To handle agents with vision, the basic setup discussed in creating experiments must be changed somewhat. Firstly, an agent no longer only enacts simple primitives (model.interaction.PrimitiveInteraction), but can now also enact primitive interactions combined with a percept, (model.interaction.PrimitivePerceptionInteraction). These perception-interactions are created dynamically during the simulation. The main code change takes place in the interaction logic. For example, where before we defined the step logic as:

def _step(world, agent, interaction):
    if world.can_step(agent):
        agent.step()
        return step
    else:
        return bump

we now define it to return a perception-interaction with the agent’s current perception:

def _step(world, agent, interaction):
    if world.can_step(agent):
        agent.step()
        return model.interaction.PrimitivePerceptionInteraction(step, agent.get_perception(world))
    else:
        return model.interaction.PrimitivePerceptionInteraction(bump, agent.get_perception(world))

For agent.get_perception(world) to be meaningful, the agent needs to have a perception handler. As such, we need to register a perception handler to the agent:

agent.set_perception_handler(model.perceptionhandler.BasicPerceptionHandler())

Perception handler

A perception handler is an implementation (child) of the class model.perceptionhandler.PerceptionHandler. It has a method perceive taking as parameters the agent it is registered to and the current world state. It should return some object (such as a string) indicating what the agent’s current perception is. For example, the following perception handler returns strings like “w2” to indicate the agent sees a wall at a distance of 2:

class BasicPerceptionHandler(PerceptionHandler):
    def perceive(self, agent_, world_):
        for delta in range(0, 10):
            pos = world.Position(agent_.get_position())

            pos.add(agent_.get_move_delta(delta))

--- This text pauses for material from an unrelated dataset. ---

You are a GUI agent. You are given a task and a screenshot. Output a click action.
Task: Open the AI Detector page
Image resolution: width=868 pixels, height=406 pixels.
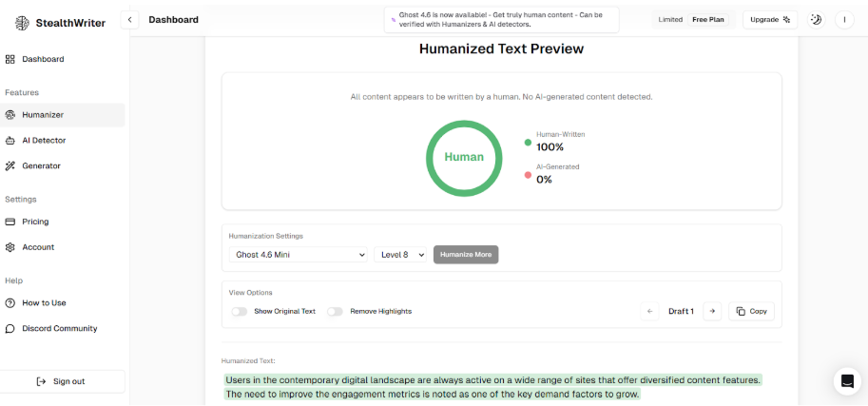[44, 140]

            entities = world_.get_entities_at(pos)
            for entity in entities:
                if entity == agent_:
                    continue
                if isinstance(entity, structure.Wall):
                    return "w%s" % delta
                elif isinstance(entity, structure.Block):
                    return "b%s" % delta

        return ""

Note that the perception handler can return complex objects (such as instantiations of classes). When returning complex objects, be sure that these can be compared for equality. Equal perceptions should return objects that are evaluated to be equal, e.g. by implementing the __eq__ method.